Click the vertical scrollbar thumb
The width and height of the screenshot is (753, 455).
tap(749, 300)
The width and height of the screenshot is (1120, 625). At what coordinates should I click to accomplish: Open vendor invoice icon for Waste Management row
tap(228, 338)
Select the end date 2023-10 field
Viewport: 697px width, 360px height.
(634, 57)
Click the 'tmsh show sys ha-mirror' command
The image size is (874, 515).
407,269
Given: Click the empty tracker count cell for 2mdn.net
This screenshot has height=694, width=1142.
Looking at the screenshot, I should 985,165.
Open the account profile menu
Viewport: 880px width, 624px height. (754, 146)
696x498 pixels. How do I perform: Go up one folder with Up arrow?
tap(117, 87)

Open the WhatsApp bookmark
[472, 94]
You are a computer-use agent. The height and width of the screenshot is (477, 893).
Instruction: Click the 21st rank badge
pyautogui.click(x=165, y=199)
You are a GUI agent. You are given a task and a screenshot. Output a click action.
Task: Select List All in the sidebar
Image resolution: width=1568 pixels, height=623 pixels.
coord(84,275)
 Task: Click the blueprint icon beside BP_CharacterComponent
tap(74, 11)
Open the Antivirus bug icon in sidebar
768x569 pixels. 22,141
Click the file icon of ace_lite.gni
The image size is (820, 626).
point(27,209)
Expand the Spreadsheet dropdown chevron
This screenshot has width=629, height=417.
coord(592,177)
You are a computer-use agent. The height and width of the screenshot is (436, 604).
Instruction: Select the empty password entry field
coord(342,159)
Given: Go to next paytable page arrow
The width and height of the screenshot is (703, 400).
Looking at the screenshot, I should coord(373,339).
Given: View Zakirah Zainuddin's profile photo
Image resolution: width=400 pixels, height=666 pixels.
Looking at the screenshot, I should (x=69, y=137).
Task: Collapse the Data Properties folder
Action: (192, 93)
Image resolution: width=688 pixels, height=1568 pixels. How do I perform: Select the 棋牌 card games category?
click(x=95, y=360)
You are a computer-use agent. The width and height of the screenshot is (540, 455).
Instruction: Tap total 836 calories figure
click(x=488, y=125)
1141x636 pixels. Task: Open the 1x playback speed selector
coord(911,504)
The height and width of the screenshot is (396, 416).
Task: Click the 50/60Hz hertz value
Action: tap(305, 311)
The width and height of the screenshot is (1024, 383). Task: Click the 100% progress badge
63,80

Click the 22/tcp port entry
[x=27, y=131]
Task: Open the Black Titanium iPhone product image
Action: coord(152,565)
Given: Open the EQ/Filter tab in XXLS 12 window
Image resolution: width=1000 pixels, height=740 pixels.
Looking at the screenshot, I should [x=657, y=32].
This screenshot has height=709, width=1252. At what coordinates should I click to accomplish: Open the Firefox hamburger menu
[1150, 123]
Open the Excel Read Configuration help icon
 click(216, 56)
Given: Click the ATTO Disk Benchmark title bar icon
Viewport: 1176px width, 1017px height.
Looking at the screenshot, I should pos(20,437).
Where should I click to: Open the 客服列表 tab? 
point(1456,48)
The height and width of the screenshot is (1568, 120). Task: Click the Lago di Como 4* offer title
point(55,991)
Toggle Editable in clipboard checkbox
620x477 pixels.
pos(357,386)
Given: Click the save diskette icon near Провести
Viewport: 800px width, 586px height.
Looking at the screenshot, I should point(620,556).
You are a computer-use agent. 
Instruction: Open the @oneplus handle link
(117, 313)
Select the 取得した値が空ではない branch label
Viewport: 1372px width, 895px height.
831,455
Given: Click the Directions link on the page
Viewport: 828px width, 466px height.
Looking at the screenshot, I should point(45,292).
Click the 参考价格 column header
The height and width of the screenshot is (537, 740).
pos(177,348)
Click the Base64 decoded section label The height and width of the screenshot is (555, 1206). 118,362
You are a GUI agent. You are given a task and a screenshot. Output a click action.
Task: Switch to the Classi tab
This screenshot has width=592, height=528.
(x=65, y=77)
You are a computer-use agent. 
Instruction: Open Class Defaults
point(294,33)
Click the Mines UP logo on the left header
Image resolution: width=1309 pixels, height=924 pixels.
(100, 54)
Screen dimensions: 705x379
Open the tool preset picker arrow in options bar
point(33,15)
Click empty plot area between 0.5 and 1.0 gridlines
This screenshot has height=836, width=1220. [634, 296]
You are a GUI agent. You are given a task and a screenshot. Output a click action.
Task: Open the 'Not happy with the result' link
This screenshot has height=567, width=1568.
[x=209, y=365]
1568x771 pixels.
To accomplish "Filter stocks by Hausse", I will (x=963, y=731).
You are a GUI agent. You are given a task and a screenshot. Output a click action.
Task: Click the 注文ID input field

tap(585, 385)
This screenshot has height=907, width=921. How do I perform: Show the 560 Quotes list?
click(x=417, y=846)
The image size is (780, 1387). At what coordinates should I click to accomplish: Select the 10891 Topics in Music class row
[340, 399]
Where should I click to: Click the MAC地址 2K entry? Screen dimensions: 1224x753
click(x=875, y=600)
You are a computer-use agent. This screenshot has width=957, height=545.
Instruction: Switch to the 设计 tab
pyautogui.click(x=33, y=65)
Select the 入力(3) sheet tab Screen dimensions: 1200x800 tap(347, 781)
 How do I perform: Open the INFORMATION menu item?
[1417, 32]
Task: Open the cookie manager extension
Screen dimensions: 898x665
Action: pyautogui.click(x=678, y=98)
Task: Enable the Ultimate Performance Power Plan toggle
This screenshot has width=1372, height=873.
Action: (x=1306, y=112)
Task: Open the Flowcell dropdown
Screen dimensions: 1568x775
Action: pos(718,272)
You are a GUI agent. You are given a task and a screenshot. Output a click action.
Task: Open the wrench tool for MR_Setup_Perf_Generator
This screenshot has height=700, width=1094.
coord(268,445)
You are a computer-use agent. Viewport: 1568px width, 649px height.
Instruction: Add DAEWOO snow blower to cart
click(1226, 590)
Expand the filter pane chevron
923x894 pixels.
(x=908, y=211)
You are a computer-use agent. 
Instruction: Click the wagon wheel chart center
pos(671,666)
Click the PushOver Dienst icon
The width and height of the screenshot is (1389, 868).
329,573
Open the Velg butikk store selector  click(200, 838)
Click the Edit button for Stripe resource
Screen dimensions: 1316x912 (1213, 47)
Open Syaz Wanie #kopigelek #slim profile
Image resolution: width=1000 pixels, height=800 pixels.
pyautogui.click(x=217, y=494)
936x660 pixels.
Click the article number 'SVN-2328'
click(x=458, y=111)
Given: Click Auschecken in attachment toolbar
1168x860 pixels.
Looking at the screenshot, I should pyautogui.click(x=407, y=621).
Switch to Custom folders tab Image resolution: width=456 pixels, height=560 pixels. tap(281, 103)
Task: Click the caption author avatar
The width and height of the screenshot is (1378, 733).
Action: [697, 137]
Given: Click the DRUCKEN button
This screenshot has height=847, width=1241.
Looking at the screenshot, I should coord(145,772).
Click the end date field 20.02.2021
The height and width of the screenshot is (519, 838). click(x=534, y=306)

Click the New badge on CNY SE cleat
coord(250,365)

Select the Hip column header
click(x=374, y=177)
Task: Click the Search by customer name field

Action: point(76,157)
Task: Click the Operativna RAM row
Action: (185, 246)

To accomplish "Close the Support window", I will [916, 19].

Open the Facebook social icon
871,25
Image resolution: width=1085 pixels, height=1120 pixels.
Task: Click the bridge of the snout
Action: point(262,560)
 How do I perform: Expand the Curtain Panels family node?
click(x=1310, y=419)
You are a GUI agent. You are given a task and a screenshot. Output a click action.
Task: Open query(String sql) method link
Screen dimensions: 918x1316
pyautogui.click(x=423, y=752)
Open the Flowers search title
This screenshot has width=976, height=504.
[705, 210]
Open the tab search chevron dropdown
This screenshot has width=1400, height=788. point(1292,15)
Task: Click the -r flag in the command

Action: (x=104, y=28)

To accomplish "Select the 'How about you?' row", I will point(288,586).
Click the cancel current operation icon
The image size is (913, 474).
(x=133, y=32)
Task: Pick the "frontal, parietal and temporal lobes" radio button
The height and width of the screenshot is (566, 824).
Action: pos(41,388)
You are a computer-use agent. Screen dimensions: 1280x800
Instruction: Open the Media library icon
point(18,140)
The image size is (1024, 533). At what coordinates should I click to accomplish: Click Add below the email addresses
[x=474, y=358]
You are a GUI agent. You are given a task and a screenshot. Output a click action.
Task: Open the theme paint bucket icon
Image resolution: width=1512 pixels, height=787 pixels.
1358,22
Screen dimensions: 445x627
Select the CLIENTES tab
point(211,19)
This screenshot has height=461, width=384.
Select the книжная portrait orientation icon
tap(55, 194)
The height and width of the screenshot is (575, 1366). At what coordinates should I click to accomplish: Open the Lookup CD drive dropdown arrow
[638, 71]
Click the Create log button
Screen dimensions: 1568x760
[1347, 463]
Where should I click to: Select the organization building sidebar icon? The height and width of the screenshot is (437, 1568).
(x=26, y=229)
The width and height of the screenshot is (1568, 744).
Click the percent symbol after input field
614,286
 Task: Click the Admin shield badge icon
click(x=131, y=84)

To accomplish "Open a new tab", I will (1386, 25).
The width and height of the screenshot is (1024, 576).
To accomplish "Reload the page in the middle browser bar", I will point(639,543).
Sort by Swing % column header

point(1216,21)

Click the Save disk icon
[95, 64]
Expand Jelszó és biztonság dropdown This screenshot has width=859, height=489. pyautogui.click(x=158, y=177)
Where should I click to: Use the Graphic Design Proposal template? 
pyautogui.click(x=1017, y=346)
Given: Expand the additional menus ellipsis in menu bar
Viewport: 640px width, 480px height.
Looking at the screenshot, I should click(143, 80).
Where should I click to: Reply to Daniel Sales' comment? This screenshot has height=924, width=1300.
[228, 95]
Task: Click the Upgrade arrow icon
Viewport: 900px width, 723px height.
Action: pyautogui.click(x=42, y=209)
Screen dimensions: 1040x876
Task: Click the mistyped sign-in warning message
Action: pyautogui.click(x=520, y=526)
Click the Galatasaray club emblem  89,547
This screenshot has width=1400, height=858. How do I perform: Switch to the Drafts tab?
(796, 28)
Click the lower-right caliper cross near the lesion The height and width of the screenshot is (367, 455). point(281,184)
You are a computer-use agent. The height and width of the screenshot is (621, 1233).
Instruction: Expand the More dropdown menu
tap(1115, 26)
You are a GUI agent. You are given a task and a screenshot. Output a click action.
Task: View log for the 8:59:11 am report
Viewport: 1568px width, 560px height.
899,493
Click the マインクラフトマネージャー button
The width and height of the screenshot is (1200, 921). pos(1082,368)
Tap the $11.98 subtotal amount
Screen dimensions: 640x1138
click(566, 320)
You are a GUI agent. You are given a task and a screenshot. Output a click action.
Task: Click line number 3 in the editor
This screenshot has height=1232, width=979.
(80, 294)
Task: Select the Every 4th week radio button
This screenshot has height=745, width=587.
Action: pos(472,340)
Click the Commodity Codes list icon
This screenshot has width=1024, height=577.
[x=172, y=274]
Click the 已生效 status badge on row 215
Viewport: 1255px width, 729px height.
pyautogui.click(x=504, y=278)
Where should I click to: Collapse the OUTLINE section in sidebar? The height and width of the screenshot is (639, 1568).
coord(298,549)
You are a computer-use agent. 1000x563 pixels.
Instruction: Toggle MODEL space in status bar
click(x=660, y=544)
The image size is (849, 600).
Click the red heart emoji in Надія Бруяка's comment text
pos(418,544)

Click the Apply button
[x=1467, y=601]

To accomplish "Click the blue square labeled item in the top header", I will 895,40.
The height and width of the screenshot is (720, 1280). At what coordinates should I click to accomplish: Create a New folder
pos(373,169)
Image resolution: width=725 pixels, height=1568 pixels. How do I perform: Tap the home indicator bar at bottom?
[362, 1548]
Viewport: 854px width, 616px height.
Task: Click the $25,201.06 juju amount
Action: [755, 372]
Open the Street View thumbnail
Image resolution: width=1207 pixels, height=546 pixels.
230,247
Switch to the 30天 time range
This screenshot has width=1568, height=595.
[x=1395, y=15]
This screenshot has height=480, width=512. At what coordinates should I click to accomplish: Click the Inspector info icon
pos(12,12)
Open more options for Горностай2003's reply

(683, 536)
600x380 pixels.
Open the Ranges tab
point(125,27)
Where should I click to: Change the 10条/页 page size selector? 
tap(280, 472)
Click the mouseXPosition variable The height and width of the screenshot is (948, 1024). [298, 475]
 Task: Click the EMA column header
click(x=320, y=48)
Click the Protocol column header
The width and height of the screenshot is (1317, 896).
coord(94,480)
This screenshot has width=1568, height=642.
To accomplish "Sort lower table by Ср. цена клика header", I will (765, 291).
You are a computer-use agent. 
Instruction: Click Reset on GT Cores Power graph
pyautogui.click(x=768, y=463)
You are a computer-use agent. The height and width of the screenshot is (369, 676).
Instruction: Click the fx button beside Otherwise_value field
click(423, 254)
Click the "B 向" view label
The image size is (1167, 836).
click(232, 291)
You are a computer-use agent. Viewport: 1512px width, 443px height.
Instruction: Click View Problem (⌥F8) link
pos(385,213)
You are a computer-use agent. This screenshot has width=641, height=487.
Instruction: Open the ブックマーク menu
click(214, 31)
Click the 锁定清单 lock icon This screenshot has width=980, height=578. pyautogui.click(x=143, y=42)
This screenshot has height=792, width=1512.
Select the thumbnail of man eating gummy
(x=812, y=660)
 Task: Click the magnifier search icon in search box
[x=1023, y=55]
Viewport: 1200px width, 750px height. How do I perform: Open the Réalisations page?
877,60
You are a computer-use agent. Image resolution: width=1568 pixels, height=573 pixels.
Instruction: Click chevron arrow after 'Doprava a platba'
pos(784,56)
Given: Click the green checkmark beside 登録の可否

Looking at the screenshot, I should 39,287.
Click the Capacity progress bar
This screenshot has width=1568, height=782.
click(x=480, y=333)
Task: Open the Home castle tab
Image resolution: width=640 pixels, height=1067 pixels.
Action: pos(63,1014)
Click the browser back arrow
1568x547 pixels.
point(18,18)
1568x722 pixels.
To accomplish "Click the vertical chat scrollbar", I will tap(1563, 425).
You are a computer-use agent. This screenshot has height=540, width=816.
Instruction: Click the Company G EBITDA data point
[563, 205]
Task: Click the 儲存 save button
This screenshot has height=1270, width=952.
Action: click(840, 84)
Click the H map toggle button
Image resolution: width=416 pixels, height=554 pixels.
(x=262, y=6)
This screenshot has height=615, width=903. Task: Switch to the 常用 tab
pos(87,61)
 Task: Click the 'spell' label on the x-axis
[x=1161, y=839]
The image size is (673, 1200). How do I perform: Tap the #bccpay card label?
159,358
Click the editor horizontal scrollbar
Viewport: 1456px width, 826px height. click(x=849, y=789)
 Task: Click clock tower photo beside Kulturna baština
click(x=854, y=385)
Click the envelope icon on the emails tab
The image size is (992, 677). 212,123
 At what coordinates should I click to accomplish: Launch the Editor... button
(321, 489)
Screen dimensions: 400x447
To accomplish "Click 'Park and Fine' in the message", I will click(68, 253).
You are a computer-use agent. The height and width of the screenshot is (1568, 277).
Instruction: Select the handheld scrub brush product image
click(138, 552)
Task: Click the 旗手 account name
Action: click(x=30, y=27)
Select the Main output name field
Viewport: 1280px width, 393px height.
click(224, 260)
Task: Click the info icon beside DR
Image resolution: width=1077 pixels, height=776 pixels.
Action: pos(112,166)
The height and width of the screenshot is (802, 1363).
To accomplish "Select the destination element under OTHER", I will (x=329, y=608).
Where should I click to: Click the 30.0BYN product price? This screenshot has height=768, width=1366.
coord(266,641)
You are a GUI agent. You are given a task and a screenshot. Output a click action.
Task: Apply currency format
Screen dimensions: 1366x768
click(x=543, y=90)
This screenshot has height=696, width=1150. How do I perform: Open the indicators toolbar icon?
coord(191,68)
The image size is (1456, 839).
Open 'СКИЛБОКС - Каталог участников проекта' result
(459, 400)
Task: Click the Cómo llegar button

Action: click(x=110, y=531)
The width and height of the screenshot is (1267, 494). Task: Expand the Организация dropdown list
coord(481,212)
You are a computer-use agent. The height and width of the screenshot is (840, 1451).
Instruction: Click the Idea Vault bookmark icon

-- TRY IT --
Everything above from the line with "The image size is (1167, 836)." to the line with "Click the 锁定清单", both included, must be repeated exactly, and nothing outside that range.

-- ANSWER TO THIS TASK --
The image size is (1167, 836).
click(232, 291)
You are a computer-use agent. Viewport: 1512px width, 443px height.
Instruction: Click View Problem (⌥F8) link
pos(385,213)
You are a computer-use agent. This screenshot has width=641, height=487.
Instruction: Open the ブックマーク menu
click(214, 31)
Click the 锁定清单 lock icon This screenshot has width=980, height=578. pyautogui.click(x=143, y=42)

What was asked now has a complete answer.